By most people’s standards, John Sadler had a good year in 2023, when he finished among the top 10 Southern California thoroughbred trainers in race wins and purse earnings.
But for the man who’d spent 2022 on top of the world as trainer of Flightline, last year was a comedown.
” ’23 was a rebuilding year,” Sadler said this week.
Sadler can take a step – maybe two – back to the heights Sunday when he runs Subsanador in the $500,000 Grade I Santa Anita Handicap and Scatify in the $300,000 Grade II San Felipe Stakes for 3-year-olds, the featured races on a card postponed from Saturday because of the rain forecast.
It won’t be easy.
Although the San Felipe field got softer when trainer Bob Baffert said Saturday he will scratch Nysos from this race and wait for the April 6 Santa Anita Derby, Scatify must face two other strong Baffert horses. On Santa Anita’s original morning line, Nysos was the 1-5 favorite, with Scatify and Baffert-trained Imagination the 6-1 co-second choices, and Baffert’s Wine Me Up at 8-1.

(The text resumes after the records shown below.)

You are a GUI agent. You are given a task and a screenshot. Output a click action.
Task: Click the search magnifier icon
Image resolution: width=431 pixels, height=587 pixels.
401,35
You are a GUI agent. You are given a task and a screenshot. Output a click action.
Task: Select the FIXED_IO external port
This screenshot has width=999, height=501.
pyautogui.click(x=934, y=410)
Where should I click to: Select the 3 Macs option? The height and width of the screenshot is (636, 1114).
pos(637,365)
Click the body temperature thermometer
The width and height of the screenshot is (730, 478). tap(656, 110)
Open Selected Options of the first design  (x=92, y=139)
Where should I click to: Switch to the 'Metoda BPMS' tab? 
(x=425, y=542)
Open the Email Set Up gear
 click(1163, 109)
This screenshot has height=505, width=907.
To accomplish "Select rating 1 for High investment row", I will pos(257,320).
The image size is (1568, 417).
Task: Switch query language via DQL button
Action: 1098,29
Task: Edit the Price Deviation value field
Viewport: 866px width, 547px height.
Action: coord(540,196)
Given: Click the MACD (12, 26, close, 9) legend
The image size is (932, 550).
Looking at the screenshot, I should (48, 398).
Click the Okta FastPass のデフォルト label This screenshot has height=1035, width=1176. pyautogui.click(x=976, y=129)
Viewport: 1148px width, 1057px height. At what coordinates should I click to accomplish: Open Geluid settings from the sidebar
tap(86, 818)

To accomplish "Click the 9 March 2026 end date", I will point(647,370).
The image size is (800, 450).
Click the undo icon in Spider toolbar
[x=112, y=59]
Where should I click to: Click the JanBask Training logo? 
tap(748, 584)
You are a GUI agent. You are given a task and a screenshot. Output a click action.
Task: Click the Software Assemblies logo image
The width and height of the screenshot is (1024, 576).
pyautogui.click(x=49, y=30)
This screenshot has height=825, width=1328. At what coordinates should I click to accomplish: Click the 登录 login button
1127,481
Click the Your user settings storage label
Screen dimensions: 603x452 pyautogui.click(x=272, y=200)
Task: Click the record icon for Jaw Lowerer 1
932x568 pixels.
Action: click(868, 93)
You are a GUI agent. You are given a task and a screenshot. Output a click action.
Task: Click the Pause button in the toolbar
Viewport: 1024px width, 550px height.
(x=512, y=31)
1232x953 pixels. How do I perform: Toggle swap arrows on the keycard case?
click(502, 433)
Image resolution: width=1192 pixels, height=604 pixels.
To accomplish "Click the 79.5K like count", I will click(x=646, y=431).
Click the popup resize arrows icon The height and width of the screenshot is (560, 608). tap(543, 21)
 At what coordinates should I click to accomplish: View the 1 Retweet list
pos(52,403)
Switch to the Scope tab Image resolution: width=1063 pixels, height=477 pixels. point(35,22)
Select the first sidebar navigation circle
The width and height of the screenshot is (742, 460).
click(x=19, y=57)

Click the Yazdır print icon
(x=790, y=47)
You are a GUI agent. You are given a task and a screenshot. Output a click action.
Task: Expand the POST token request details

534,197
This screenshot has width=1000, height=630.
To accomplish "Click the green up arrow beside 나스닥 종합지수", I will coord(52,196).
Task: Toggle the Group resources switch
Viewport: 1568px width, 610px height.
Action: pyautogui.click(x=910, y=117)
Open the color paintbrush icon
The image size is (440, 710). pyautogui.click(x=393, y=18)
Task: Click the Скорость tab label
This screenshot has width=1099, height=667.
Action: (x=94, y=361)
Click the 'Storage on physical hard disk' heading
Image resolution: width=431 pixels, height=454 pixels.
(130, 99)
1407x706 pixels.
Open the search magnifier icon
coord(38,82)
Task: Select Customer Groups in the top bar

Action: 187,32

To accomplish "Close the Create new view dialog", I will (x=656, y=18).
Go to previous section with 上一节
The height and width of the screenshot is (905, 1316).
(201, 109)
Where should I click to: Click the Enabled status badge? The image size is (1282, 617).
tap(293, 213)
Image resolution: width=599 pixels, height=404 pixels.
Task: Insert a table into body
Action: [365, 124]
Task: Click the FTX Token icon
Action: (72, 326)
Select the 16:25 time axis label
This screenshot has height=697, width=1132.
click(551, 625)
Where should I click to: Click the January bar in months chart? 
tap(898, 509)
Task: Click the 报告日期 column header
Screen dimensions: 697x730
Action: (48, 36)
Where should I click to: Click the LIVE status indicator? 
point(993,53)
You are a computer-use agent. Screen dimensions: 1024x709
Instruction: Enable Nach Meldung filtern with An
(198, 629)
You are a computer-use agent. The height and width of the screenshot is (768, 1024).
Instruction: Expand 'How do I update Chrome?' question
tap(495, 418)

In the Santa Anita Handicap, Subsanador, a 5-year-old Argentine import, is 5-1 on the morning line behind San Pasqual Stakes winner Newgrange (5-2), New Orleans shipper Highland Falls (3-1) and Baffert-trained Newgate (4-1).
There’s reason to expect Subsanador and Scatify to improve on their recent results, and if either wins, it will be Sadler’s first Grade I or II victory since Flightline was retired undefeated following an 8¼-length romp in the Breeders’ Cup Classic at Keeneland, in Kentucky, on Nov. 5, 2022.
Last year was the first since 2013 that Sadler’s stable failed to produce a Grade I victory.
Having to get over the retirement of one of American racing’s all-time greats is a high-class problem to which few trainers can relate. Another at Santa Anita these days is Baffert, who trained Triple Crown winners American Pharoah in 2015 and Justify in 2018. Baffert said this week it was “sort of depressing” when…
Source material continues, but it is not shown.